TASK OBJECTIVE => Report each line of the data that has "computer" somewhere in it.

RECORDS PROVIDED =>
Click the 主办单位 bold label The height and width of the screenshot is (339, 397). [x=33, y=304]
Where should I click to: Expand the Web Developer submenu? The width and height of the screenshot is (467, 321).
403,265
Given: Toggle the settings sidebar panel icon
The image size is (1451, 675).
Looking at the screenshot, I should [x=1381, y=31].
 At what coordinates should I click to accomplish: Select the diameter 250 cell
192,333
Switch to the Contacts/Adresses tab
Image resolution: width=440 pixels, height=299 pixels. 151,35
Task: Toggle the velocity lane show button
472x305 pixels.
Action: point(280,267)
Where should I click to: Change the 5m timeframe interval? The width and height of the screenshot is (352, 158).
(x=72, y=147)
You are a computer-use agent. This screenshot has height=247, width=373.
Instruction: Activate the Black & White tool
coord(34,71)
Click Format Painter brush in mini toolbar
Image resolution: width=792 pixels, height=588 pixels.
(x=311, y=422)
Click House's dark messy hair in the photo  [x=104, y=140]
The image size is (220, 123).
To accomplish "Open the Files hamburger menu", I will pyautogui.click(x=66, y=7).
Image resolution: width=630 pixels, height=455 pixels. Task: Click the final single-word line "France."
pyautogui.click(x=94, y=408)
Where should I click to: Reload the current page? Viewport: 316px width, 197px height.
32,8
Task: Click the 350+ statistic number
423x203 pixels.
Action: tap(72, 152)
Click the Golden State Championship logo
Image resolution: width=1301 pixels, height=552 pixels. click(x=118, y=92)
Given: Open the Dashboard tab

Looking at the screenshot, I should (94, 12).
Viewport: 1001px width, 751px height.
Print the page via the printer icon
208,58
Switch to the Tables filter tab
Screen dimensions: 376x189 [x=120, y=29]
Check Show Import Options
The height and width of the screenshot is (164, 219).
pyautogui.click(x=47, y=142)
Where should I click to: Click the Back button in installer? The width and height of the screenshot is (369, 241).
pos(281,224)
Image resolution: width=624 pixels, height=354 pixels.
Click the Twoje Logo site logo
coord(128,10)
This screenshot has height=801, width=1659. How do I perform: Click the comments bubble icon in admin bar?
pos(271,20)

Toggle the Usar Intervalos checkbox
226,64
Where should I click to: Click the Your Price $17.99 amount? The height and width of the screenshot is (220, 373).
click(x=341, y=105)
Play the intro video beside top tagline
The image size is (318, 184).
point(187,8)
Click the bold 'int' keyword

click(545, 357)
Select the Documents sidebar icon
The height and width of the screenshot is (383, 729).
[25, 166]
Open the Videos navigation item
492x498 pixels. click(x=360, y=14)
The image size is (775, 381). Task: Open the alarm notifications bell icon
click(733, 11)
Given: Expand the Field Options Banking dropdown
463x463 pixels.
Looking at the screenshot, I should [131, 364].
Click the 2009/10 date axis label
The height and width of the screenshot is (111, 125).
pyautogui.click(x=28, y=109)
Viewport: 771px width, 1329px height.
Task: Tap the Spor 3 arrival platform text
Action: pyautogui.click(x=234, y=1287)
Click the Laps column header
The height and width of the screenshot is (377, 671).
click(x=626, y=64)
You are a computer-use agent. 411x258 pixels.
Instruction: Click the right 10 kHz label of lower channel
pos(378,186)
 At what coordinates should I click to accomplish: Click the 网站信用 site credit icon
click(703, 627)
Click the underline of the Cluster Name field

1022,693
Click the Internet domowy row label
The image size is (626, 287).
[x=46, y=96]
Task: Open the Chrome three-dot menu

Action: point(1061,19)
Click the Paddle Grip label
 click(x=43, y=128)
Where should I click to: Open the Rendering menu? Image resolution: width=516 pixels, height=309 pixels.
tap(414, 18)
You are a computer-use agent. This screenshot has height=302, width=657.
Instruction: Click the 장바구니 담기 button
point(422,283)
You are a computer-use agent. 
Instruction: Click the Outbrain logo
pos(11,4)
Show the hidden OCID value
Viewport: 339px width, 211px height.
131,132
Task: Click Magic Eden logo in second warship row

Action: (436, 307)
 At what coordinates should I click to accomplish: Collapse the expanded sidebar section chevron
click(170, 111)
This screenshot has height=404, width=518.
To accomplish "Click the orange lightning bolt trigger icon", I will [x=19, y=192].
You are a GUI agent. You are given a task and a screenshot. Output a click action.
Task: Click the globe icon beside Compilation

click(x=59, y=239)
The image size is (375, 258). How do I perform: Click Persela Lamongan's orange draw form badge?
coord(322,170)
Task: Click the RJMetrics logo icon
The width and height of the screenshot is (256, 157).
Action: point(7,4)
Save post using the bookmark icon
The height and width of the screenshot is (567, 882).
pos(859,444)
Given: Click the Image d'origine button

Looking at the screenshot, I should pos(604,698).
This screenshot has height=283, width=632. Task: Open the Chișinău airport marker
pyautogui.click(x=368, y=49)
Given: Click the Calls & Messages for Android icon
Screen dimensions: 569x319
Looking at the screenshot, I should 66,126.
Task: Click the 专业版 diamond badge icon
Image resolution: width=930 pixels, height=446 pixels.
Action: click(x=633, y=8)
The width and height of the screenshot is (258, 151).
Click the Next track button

WRITTEN RESPONSE =>
You are a computer-use agent. This screenshot has height=247, width=373.
You are a computer-use agent. 411x258 pixels.
You are a computer-use agent. This screenshot has height=302, width=657.
You are a computer-use agent. 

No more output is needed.